Another idea for testing: maybe you can create a PR (with a trivial edit) against this repository just for testing. Elk repository will create a new deploy preview using Netlify similar to the production build, and it issues a new domain for each PR.

For example, the creation of this PR #3183 triggered the new deploy preview with this URL: https://deploy-preview-3183--elk-zone.netlify.app/.

It should have a clean database for each Elk server so the old OAuth app credentials don't exist there. If you think it works for you, please feel free to create any number of PR 🙂

[VyrCossont]

@shuuji3 that's correct, the snapshot Docker release should be updated every time we merge to main.

[shuuji3]

Probably #3193 will (partially) solve the app token issue.
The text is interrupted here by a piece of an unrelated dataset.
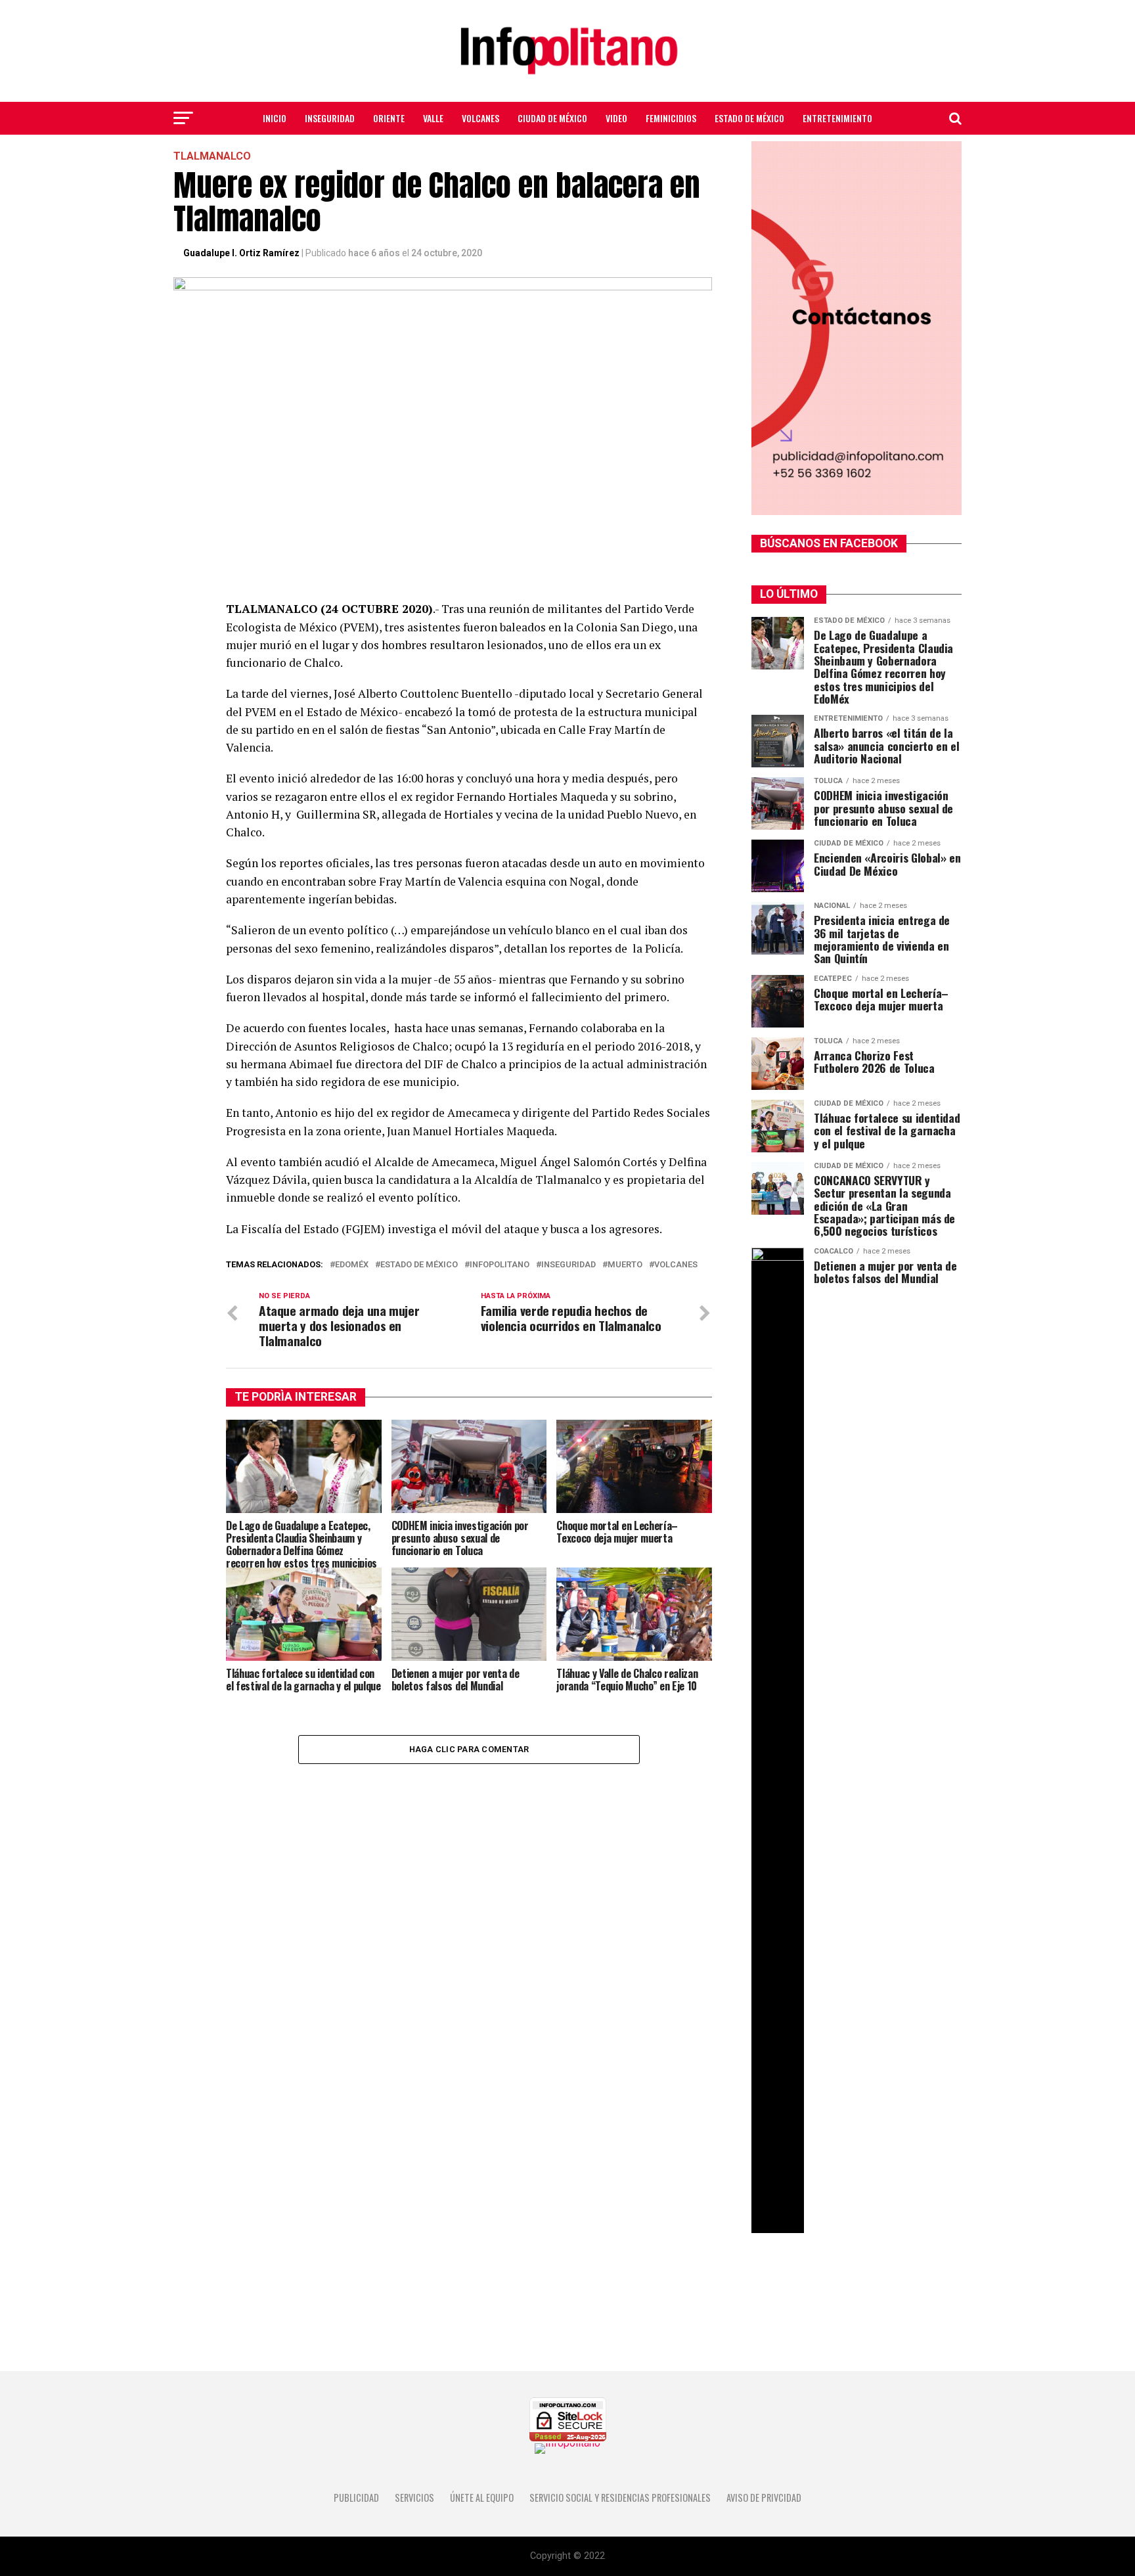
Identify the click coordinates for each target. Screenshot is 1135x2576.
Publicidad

It prioritizes using vapid_key from /api/v2/instance and also updates the key name for server storage, meaning it will invalidate the existing server cache (but this invalidation is still only one-time).

I tested the snapshot version of GoToSocial (0.17.4-SNAPSHOT+git-00bd0f7) with the PR deploy preview (https://deploy-preview-3193--elk-zone.netlify.app/) and the push notification seems to work as expected.

---

the other is to use the VAPID key in /api/v2/instance for detecting Web Push support, instead of the VAPID key returned when app credentials are created.

Note that although #3193 changed to use /api/v2/instance if available, I didn't change the existing web push support detection logic. (Some other servers doesn't support /api/v2/instance yet so couldn't rely on this solely.)